Je ne suis pas passé d'une dépendance à une autre. Je ne suis pas passé de l'alcool au sexe puis à l'émotionnel, puis... Je suis et je reste dépendant. Avec le programme en 12 étapes des AA, j'ai trouvé le moyen d'arrêter de souffrir, pour gérer ça au jour le jour. Mais sur le fond, je reste dépendant. La question n'est donc pas d'aller chercher le remêde miracle, mais de faire l'effort d'accepter mes déficiences. Bref, faire une "première étape" (1) à propos de ma difficulté générale d'être pour, à partir de là, voir ce que je peux mettre en place concrétement. Il me faut accepter mes limites et faire ce que je peux. Aujourd'hui, au boulot, j'ai essayé de ne pas m'attaquer à la montagne (ce qui est le meilleur moyen pour faire demi-tour), mais je me suis engagé sur un dossier.
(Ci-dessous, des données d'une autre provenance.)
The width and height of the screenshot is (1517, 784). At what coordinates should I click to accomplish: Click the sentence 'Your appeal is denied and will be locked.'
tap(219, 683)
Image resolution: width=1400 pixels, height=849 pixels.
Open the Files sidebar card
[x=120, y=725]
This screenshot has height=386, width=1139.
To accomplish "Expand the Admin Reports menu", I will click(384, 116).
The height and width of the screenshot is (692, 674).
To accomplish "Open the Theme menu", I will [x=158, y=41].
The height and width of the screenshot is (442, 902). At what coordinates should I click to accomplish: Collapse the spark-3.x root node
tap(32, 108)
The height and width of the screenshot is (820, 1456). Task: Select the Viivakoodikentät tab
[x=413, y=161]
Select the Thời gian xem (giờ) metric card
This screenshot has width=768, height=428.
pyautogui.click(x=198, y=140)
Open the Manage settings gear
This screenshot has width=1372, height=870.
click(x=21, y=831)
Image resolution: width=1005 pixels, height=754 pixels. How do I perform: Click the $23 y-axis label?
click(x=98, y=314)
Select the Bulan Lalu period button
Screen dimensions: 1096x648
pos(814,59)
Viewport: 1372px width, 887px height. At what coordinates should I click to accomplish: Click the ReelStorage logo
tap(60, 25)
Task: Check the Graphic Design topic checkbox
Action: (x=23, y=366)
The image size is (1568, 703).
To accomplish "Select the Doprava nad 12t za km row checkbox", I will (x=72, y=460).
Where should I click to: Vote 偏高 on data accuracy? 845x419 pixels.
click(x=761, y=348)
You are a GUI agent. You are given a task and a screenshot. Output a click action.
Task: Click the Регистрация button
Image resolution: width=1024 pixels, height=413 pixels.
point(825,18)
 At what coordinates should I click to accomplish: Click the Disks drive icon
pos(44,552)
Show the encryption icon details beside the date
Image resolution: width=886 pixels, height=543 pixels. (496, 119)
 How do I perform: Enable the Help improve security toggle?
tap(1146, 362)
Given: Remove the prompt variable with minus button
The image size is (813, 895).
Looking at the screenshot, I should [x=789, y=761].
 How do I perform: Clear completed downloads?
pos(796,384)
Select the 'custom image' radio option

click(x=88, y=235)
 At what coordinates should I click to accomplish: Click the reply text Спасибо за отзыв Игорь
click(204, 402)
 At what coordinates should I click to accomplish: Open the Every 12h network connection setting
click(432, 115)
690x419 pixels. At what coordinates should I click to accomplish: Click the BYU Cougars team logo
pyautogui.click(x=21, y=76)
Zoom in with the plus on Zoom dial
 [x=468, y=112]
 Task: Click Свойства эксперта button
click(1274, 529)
Ce n'est pas le bosseur déchainé que je rêve d'être (ou plutot, l'image que je rêve de donner. C'est différent). Mais, c'est comme ça. J'avance à un rythme qui n'est sans doute pas le modèle de l'efficacité de notre socièté.
J'essaie de me recentrer. L'essentiel est dans le programme et le mode de vie des AA, il ne faut pas que je l'oublie. J'ai lu cette semaine que l'acceptation était libératrice et qu'elle n'était pas cependant un pretexte pour rester sans rien faire. Je dois être beaucoup plus dans l'action. J'ai compris dans la réu AA de vendredi dernier qu'il me fallait être beaucoup plus à l'écoute des aamis qui livrent une expérience plus concrète du programme.
(1) Pour le jargon, un petit conseil : faire un tour sur le site des AA, mis en ligne.